Ante este panorama, las remesas se han convertido en el principal sostén económico de miles de hogares. En 2024 alcanzaron los 5,243.1 millones de dólares, equivalentes al 26.62% del Producto Interno Bruto. El informe subraya que los migrantes nicaragüenses “aportaron con su trabajo un cuarto del ingreso nacional”, reflejando una fuerte dependencia de ingresos generados en el exterior.
Más allá de los datos económicos, el estudio vincula este deterioro con un contexto político marcado por el autoritarismo. La reforma constitucional de 2025 consolidó un modelo de poder centralizado, eliminó la separación de poderes y redujo las garantías para la libertad económica y la iniciativa privada. Este entorno institucional deficiente, según el informe, tiene efectos restrictivos sobre los derechos económicos, distorsiona el funcionamiento del mercado y limita las oportunidades de desarrollo.
El impacto se traduce en prácticas concretas que afectan a la ciudadanía, como despidos sin prestaciones, confiscaciones de bienes, suspensión de pensiones y falta de seguridad jurídica. Estas acciones refuerzan un clima de incertidumbre que desincentiva la inversión, frena la generación de empleo y profundiza la precariedad económica.

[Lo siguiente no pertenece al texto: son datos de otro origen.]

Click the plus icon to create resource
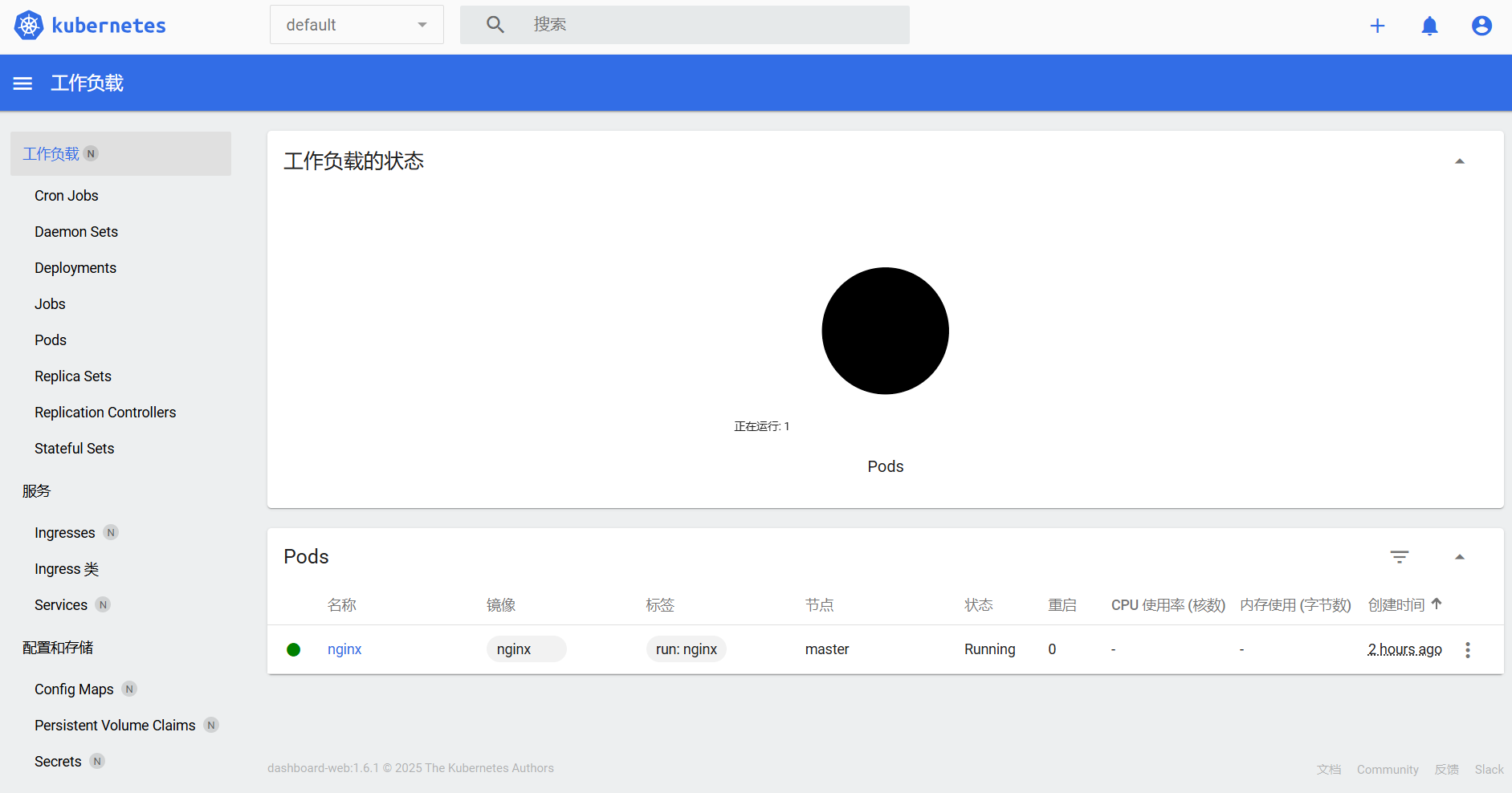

Además, el informe evidencia un deterioro sostenido en la calidad institucional. Nicaragua se ubica entre los países con mayor percepción de corrupción a nivel mundial y presenta un estancamiento en indicadores de progreso social. Esto, según el análisis, refleja la ineficacia de las políticas públicas para reducir desigualdades y mejorar las condiciones de vida.
El concepto central del estudio es el “malestar polivalente”, que integra dimensiones económicas, sociales y políticas. Este enfoque sostiene que la crisis no es únicamente financiera, sino estructural, alimentada por la combinación de bajos ingresos, alto costo de vida, falta de empleo digno y restricciones a las libertades fundamentales.
En este contexto, Nicaragua no solo enfrenta un desafío económico, sino una crisis profunda de desarrollo humano, donde el crecimiento no se traduce en bienestar. El informe concluye que, sin cambios estructurales en el entorno institucional y político, la economía continuará atrapada en un ciclo de estancamiento, precariedad y dependencia externa.